WOODBINE – Mayor William Pikolycky is pleased to announce that the Planning Board of the Borough of Woodbine has issued a final approval of the expansion plans for the Sam Azeez Museum of Woodbine Heritage. The museum is now home to The Richard Stockton College of New Jersey’s Cape May County extension site.
The addition’s redbrick exterior will match the main portion of the building, which was built in 1893 as both a synagogue and community meeting place by the original settlers. The community itself was founded in 1891 as a haven for Eastern European Jews fleeing the pogroms of Czarist Russia. Woodbine was incorporated as a separate municipality on March 3, 1903, and has just celebrated its 109th anniversary.
The Sam Azeez Museum was established in 2002, and was designated as Cape May County’s official Holocaust education site. Last year founder Michel Azeez, who named the museum after his late father, a Woodbine native, donated the building and its new addition to Stockton, along with a $5 million endowment.

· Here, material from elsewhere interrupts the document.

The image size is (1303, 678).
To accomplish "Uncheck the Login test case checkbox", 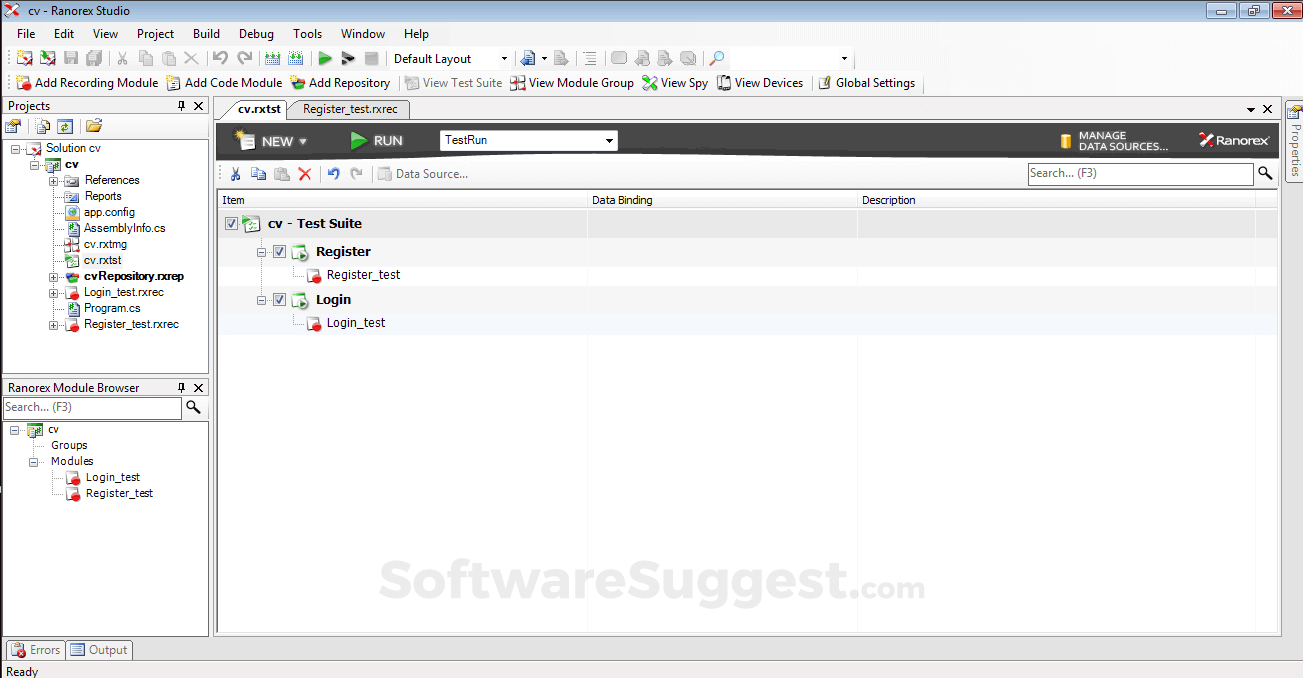I will click(279, 299).
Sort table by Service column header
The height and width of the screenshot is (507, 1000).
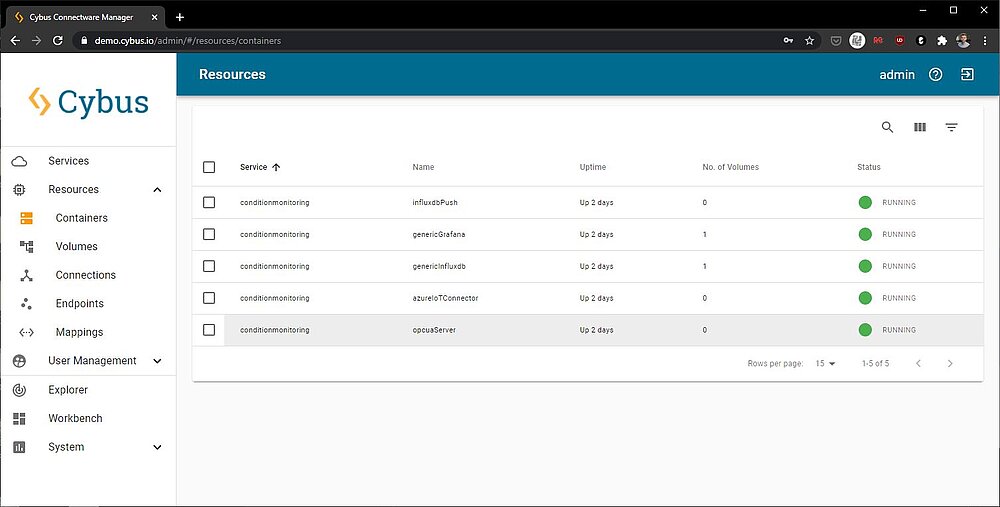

Stockton will be using the expanded facility for educational programs, especially those relating to Holocaust studies.
Pinelands approval for the expansion is expected in the near future.
“Woodbine was established as a refuge from the horrors of the pogroms of the nineteen century; this facility now serves as a education site concerning the horrors of the genocides of the twentieth century,” noted Mayor Pikolycky.